Venant du plus ancien quotidien universitaire publié en continu aux États-Unis depuis 1873, dans l'université la plus sélective du pays, le seul quotidien de la ville universitaire de Cambridge (Massachusetts), le soutien si clairement affiché du Harvard Crimson fera bien du mal aux défenseurs d'Israël aux Etats Unis comme par exemple l’AIPAC et certains sénateurs républicains.  Selon ces derniers, les campus universitaires sont particulièrement hostiles aux étudiants qui soutiennent Israël, Etat colonialiste et ségrégationniste. Le plaidoyer pro-palestinien est devenu la règle sur les campus : En 2021, 11 gouvernements étudiants des Universités américaines sur 17 ont adopté des résolutions BDS. (Haaretz, 1er mai 2022).

Le journal a également salué l'activisme du Comité de solidarité avec la Palestine sur le campus de l’Université Harvard, qui a notamment organisé cette semaine une installation du "Mur de la résistance" dans la cour de Harvard, la visite sur le campus de deux célèbres universitaires juifs pro-palestiniens, Noam Chomsky et Norman Finkelstein, ainsi que des tables rondes sur la justice sociale consacrées à la "solidarité entre Noirs et Palestiniens".

Pour apprécier l’importance du soutien du journal à la cause palestinienne, il faut noter que, comme dans la plupart des journaux, le comité de rédaction du Harvard Crimson est distinct de la division des informations. Ses quelque 90 membres se réunissent trois fois par semaine pour débattre et décider des positions à prendre, et les éditoriaux reflètent une opinion majoritaire.  Parmi les anciens membres de la rédaction du journal, on compte l’actuel Secrétaire d’Etat Antony Blinken et le président de CNN, Jeff Zucker.
Ce qui se passe à Harvard est l’expression particulièrement symbolique des sentiments de rejet qui prévalent sur les campus américains au sujet de l’occupation, d’Israël et de sa politique d’apartheid en dépit des experts en com’ d’Israël**.

Mohamed Larbi Bouguerra

**Lire «La propagande d’Israël» d’Ilan Pappé (Investig’Action, 2016).
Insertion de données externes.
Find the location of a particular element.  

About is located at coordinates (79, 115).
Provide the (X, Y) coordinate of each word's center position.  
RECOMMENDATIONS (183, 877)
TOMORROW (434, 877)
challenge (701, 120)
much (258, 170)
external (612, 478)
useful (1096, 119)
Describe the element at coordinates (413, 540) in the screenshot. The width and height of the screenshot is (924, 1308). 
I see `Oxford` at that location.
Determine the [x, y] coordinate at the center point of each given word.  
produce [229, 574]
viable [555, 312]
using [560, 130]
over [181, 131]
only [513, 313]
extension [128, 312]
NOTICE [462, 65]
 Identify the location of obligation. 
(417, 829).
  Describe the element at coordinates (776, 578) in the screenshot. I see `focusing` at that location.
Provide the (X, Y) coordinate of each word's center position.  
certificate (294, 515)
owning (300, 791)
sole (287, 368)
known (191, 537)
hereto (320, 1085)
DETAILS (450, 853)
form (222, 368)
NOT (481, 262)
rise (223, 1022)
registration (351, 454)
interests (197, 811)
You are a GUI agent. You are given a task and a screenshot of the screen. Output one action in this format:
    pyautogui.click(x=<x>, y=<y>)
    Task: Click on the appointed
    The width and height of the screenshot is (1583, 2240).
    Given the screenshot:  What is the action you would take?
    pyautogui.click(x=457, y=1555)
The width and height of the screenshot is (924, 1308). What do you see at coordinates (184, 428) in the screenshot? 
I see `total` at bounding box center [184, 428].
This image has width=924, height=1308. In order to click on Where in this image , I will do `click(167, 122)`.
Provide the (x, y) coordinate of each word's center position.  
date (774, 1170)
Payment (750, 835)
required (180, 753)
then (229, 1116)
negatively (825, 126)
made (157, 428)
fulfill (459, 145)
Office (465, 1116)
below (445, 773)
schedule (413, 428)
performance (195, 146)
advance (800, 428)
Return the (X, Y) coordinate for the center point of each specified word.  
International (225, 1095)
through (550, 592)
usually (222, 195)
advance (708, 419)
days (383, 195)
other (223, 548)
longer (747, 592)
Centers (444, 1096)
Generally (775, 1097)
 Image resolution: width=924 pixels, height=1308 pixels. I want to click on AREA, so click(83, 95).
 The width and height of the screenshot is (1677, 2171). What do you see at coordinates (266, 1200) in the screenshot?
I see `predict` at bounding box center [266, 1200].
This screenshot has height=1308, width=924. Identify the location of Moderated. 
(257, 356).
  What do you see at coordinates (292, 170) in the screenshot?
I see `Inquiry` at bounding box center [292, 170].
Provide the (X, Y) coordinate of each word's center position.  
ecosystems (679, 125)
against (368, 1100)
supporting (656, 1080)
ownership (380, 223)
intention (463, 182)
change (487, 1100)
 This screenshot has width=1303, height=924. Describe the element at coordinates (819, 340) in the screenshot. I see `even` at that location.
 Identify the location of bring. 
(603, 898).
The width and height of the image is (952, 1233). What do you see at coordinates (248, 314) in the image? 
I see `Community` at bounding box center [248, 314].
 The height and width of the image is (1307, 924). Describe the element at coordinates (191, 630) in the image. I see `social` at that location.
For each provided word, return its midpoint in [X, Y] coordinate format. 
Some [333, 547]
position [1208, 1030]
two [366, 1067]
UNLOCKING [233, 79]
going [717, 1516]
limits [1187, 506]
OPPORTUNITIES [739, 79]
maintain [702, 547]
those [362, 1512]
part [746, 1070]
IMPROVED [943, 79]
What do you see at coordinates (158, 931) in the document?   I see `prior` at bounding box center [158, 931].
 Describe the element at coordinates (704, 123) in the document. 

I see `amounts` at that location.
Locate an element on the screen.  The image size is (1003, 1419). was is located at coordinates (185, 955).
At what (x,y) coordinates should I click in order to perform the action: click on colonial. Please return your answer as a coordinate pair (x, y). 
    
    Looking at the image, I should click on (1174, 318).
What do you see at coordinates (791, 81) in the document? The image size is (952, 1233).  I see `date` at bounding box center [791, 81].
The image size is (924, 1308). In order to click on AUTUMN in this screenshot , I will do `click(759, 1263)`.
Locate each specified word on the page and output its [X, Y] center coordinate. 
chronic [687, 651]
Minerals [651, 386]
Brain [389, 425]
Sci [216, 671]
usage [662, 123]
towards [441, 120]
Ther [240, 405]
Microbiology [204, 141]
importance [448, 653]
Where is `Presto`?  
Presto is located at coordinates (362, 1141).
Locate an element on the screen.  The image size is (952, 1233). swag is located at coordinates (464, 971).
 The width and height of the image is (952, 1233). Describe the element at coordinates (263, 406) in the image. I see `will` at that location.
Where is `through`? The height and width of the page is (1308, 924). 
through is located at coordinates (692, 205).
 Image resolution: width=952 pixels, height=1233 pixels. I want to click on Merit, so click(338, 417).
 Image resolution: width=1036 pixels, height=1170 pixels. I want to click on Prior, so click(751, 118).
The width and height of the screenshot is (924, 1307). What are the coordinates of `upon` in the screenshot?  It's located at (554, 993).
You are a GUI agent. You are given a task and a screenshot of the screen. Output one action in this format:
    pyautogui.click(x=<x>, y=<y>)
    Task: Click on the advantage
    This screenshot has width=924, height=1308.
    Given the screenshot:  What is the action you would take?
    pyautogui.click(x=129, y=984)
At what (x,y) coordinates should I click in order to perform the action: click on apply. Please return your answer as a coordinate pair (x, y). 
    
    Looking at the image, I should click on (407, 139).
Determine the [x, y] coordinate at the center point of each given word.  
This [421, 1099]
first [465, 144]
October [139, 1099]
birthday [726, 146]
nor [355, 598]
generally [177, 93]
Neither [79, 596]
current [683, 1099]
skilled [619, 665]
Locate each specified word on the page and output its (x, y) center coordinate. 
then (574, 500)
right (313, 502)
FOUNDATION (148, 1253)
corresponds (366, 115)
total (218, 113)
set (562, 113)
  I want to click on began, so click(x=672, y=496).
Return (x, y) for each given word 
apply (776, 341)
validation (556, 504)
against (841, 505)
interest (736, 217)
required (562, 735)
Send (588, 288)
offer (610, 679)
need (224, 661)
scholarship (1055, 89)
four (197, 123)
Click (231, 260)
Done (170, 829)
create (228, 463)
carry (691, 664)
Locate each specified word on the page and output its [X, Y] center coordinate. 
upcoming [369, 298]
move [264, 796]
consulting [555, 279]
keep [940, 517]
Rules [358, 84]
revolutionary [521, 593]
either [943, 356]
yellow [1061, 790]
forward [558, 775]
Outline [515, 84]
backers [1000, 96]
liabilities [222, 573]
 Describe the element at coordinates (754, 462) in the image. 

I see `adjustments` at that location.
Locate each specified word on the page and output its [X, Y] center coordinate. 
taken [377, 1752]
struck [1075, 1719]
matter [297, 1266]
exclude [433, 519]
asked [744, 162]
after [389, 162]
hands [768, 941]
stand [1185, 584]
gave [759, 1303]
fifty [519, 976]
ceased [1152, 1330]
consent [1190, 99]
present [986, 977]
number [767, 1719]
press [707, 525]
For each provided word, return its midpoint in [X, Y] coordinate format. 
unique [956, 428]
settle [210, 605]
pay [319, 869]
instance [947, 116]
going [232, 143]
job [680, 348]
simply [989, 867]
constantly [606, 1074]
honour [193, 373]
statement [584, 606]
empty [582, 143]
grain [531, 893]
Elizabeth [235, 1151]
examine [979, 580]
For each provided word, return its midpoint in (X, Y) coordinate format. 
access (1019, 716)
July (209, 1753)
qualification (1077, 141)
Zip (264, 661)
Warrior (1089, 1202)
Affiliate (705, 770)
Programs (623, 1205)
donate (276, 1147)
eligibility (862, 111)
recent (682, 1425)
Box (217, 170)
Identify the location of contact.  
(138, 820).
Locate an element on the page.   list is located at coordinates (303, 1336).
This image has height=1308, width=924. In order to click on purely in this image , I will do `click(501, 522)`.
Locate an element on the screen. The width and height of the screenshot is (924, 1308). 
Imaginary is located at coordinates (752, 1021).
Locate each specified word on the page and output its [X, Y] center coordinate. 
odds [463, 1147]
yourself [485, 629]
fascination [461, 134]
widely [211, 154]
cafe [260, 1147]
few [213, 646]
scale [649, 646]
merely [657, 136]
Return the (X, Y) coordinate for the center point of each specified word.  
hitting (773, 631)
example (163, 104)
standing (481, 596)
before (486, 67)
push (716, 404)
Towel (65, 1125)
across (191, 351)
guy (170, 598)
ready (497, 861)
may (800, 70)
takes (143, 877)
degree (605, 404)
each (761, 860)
L’historien israélien expose dans ce livre «la manipulation orchestrée de l’Histoire, mais aussi la propagande au quotidien: cinéma, théâtre, médias, l’instrumentalisation de l’Holocauste… Comment se fabriquent les arguments. Comment fonctionnent les réseaux internationaux de lobbying et les moyens financiers énormes investis pour «redorer» l’image d’Israël à l’étranger.»